CEO and co-founder Peter Gatt says the need to manage the human side of supply and demand led the company to create a model that brought in data from its CRM system, general industry financial information and even data from the press, to build up a predictive capability.

“We can forecast on work coming through the pipeline and what that translates to, as well as what our hiring should be,” Gatt says. “We run can models that forecast where the work will be and start to forecast what the revenue will be and actual cash on hand, based on things like payment dates and average debtor days. That helps us forecast where we are going to be in three, six or 12 months.”

Vibrato has also taken its predictive capabilities one step further by beginning to model future scenarios, such as if three of its clients suddenly went out of business.
“It helps us analyse risk for the company,” Gatt says.
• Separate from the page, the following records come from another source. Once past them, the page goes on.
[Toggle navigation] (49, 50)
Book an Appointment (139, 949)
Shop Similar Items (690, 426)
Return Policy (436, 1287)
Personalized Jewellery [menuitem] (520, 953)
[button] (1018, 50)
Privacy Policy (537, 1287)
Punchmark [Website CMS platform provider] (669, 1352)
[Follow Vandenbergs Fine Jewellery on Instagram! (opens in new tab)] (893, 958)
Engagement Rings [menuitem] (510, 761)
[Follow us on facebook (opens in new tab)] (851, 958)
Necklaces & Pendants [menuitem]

One of the outcomes of improving the utilisation of human resources is the elimination of ‘bench time’, when consultants are between projects. While this helps with revenue, it leaves few resources available to work on internal projects. So Gatt says the company has introduced a concept called ‘gym time’.

“We have structured programs in place internally where we build IP capability and product,” Gatt says. “Instead of having a gap in any one person’s time, they are booked in for weeks at a time to work on an internal product, which often gets on-sold to a client.

“The hardest thing is for an organisation to stop and spend time and resources on their own thing. We had to make some pretty hard decisions and make financial space to make it happen. But as you grow you need to make sure your organisation can tap into those things.”

While these technologies are often applied at the back end, they are also starting to play a customer-facing role. The Sydney-based AI specialist consulting house Carrington Associates Asia Pacific has made a name for itself within the IBM Watson community and for its own machine learning-based creations and is using that expertise to help manage its pipeline.

Carrington’s managing director Sachin Khisti says his company has been using chatbots to help within its sales process and is planning to run campaigns where chatbots will provide the initial customer interface, drawing in information from LinkedIn and other sources to gain greater insights about prospects.

“These chatbot conversations help qualify if something is really a lead or not,” Khisti says. “And then at the end of the campaign we can analyse the questions that have been asked, to know if we have been responding to them well.”

Khisti says having a track record using technology such as Watson is essential when pitching for business, and has enabled his team to turn up to prospective clients with demonstrations, rather than just presentations.

“We can’t sell something for others which we can’t utilise ourselves,” Khisti says. “That gives a lot of confidence to customers that we are not just selling it on PowerPoint but have actually done it.”